▸ WRITTEN PROBLEM: Put each line of the records, from the line with "You are a computer-use" through the last line of the records, into a JSON list of strings, one string per line, with blank lines left out.

▸ ROWS:
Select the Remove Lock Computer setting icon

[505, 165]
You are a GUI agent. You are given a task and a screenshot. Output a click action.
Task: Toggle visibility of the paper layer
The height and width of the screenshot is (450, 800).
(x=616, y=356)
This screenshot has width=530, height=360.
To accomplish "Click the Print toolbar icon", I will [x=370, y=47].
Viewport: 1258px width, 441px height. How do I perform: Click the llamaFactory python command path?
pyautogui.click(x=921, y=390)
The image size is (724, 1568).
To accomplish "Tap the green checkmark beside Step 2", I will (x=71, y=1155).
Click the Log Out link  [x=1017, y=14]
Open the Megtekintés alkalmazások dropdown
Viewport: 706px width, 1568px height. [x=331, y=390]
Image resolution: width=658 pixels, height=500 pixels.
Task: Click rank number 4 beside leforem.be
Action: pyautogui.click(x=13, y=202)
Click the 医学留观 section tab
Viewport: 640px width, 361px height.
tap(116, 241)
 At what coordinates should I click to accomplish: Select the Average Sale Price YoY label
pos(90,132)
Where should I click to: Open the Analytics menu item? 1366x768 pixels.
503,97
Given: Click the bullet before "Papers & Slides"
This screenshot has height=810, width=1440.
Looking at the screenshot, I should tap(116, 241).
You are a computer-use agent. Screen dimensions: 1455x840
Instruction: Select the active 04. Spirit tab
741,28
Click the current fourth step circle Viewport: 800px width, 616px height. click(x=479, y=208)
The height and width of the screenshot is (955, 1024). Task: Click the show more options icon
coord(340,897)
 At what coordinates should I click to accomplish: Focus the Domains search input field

▸ REPLY:
[
  "You are a computer-use agent. Screen dimensions: 1455x840",
  "Instruction: Select the active 04. Spirit tab",
  "741,28",
  "Click the current fourth step circle Viewport: 800px width, 616px height. click(x=479, y=208)",
  "The height and width of the screenshot is (955, 1024). Task: Click the show more options icon",
  "coord(340,897)",
  " At what coordinates should I click to accomplish: Focus the Domains search input field"
]